The Prime Minister is expected to say on Monday: "Thanks to the successful rollout of our vaccination programme, we are progressing cautiously through our road map.
"Today we will set out how we can restore people's freedoms when we reach Step 4.
"But I must stress that the pandemic is not over and that cases will continue to rise over the coming weeks.
"As we begin to learn to live with this virus, we must all continue to carefully manage the risks from Covid and exercise judgment when going about our lives."
Alongside the press conference, the Government will publish the results of its reviews into the use of so-called vaccine passports and the future of social distancing guidance, Downing Street confirmed.
Officials said the Prime Minister will provide an update on care home visits, while also pushing those who have not done so to take up the offer of a vaccine, with 86% of people in the UK having received at least one dose so far.
Cabinet ministers on Sunday appeared to prepare the ground for an easing of measures, with Communities Secretary Robert Jenrick telling the BBC the Government could "roll back" restrictions due to the impact vaccines are having on reducing serious illness from Covid-19.
Meanwhile, Mr Javid said that while the economic arguments for opening up were well known, for him the health arguments were "equally compelling".
Writing in the Mail on Sunday, Mr Javid said it was time to "find ways to cope with" the virus, like the country does flu.
Despite the indications of a wholesale easing in two weeks, scientists have voiced concern about the prospect of ending restrictions at a time when cases have been rising in England.
Professor Susan Michie, an expert in health psychology and member of the Scientific Advisory Group for Emergencies which advises ministers, told the Guardian: "Allowing community transmission to surge is like building new 'variant factories' at a very fast rate."

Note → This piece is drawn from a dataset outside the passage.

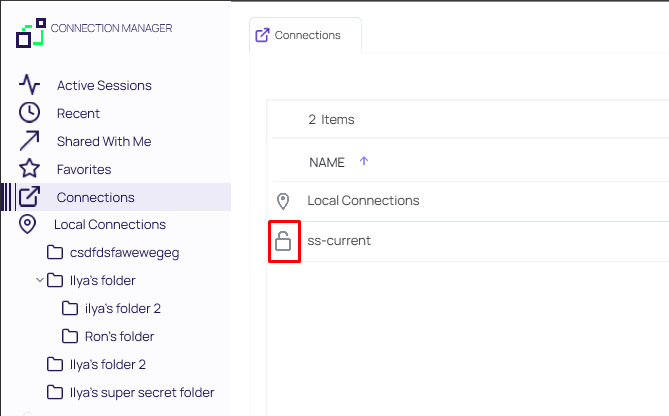
Task: Click the unlocked padlock icon beside ss-current
Action: click(x=284, y=241)
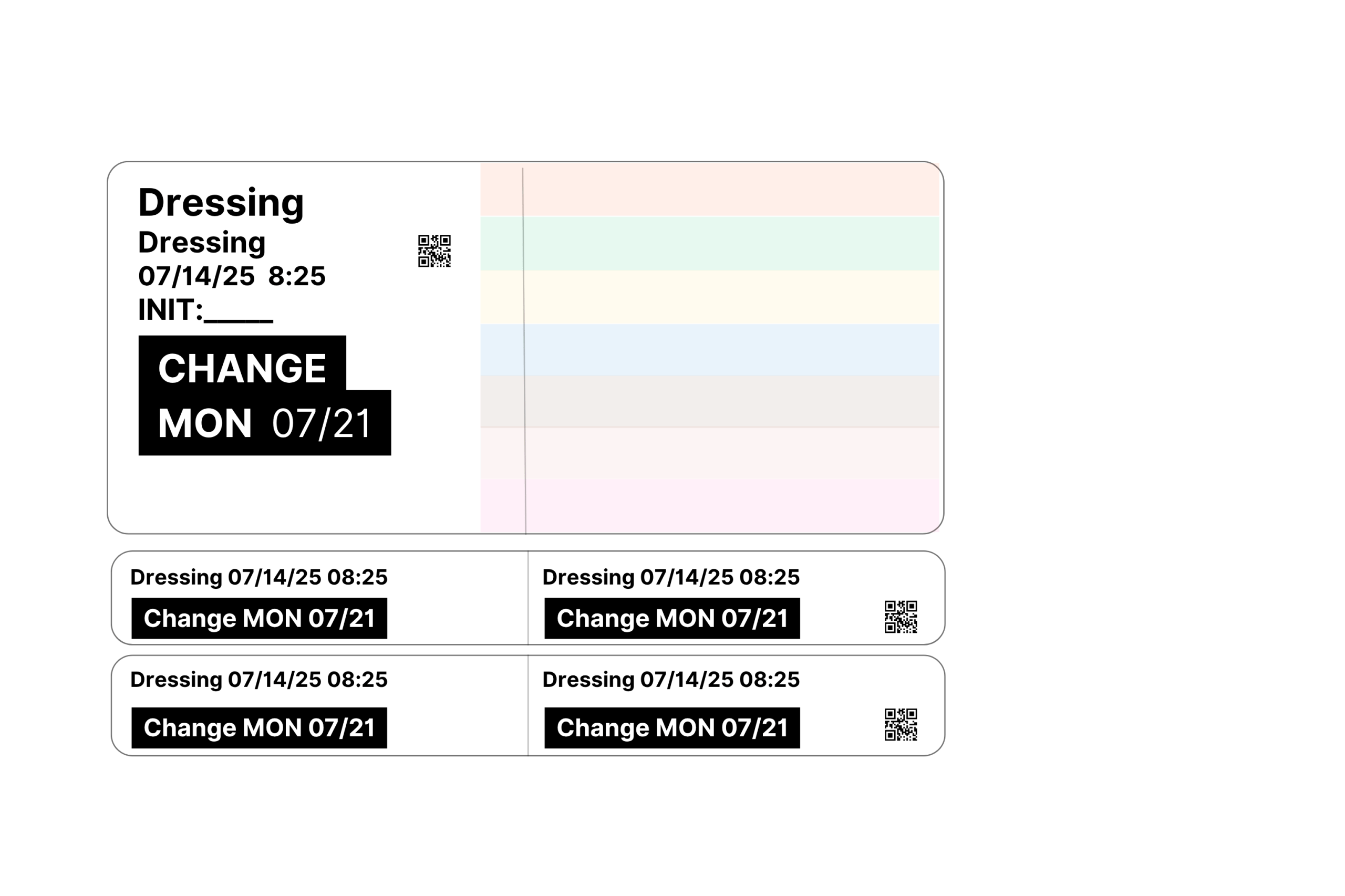Click QR code on lower small label strip
The height and width of the screenshot is (896, 1345).
[x=901, y=725]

Labour said the Government must declare how many Covid-related deaths it is willing to accept in the face of rising cases of the Indian strain - also know as the Delta variant - if restrictions are to be abolished in favour of treating the virus like flu.
Public Health England estimates that across the 2017/18 flu season, there were around 22,000 deaths associated with flu in England.
Shadow health secretary Jonathan Ashworth said: "So far 'learning to live with the virus' had been no more than a ministerial slogan.
"Now we know this is the Government's strategy, when Sajid Javid addresses the Commons he must explain what level of mortality and cases of long Covid he considers acceptable."
The latest Government figures show that, as of 9am on Sunday, there had been an additional 24,248 lab-confirmed Covid-19 cases in the UK - up 66% in the past week.
However, a further 15 people were recorded to have died within 28 days of testing positive, official figures stated on Sunday, in a indication that vaccines are guarding against coronavirus-related deaths, with mortality down 1.6% in the past seven days.